Exercise:
Wherever "computer" shows up in the records below, copy the whole line.

Source material:
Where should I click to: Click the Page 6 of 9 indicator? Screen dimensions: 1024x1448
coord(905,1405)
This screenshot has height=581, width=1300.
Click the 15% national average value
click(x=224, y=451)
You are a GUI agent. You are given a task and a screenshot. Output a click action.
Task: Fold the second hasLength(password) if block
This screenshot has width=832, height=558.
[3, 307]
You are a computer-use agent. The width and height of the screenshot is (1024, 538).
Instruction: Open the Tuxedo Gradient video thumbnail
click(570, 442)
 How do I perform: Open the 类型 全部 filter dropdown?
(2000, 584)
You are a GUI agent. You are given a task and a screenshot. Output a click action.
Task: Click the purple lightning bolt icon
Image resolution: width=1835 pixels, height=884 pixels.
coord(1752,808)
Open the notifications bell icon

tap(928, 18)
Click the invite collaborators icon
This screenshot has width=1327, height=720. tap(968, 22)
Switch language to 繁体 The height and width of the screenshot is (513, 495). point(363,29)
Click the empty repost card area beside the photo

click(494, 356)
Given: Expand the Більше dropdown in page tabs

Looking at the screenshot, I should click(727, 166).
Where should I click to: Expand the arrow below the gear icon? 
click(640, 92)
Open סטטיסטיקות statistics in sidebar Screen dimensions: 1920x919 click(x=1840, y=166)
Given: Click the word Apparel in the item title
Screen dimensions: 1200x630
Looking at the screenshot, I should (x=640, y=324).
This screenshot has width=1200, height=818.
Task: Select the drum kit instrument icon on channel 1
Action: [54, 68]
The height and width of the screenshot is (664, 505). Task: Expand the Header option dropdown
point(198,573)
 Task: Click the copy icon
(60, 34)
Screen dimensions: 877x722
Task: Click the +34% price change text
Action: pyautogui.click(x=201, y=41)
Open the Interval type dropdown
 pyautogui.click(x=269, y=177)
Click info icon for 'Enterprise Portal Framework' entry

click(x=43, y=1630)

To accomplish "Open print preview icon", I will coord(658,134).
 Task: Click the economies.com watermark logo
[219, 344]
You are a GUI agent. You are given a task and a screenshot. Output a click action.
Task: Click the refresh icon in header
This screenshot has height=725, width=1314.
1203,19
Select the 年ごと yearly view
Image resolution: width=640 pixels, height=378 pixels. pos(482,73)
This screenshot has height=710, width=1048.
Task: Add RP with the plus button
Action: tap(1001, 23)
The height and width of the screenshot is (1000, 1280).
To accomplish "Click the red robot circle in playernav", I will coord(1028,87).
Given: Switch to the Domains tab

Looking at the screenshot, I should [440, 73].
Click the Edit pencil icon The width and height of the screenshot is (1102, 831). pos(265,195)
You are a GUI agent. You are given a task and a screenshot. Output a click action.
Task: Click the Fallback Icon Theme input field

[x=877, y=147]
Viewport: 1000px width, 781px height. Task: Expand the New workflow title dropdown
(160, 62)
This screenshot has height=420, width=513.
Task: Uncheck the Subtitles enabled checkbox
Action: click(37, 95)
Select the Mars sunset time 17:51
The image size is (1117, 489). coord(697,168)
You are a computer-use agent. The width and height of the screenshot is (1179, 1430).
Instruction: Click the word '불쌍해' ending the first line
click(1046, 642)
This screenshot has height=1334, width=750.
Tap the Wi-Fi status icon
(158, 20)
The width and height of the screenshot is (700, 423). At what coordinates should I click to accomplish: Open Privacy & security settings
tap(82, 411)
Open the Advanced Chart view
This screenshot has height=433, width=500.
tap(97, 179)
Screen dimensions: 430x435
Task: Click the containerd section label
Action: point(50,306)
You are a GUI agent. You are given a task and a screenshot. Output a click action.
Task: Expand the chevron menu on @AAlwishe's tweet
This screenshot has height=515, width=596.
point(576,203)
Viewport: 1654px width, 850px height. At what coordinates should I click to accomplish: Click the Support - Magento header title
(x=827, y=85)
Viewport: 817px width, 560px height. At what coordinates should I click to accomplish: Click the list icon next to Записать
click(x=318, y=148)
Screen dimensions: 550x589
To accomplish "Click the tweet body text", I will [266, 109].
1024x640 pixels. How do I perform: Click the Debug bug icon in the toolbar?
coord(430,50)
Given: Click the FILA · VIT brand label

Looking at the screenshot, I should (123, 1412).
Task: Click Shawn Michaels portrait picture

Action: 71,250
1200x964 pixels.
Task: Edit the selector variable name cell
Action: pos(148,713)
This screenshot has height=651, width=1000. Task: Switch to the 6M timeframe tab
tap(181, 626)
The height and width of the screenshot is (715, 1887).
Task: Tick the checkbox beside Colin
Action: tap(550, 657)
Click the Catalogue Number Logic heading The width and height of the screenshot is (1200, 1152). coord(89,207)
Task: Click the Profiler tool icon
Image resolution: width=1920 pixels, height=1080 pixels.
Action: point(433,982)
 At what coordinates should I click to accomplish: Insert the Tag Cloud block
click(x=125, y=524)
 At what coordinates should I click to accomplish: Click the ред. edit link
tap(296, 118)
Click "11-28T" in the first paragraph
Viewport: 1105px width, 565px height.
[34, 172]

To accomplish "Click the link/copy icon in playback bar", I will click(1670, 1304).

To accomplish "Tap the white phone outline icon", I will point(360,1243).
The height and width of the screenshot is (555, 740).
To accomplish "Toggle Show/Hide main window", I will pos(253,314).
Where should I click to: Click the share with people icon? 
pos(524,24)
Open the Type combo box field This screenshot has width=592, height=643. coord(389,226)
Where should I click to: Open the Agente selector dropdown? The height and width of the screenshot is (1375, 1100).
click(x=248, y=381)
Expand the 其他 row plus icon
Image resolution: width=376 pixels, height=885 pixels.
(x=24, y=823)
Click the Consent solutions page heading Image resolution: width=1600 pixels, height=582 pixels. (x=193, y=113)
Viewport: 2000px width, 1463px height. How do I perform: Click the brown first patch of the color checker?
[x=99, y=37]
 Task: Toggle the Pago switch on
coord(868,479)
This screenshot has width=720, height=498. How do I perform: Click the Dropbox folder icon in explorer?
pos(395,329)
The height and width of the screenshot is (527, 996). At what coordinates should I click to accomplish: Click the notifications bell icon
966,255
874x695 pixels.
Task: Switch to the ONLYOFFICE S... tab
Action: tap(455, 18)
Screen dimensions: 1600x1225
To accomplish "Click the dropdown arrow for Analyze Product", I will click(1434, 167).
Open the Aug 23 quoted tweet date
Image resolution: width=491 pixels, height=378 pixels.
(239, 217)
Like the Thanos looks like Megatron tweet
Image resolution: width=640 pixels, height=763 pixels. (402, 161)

Answer to this task:
You are a computer-use agent. The width and height of the screenshot is (1024, 538).
You are a computer-use agent. The width and height of the screenshot is (1179, 1430).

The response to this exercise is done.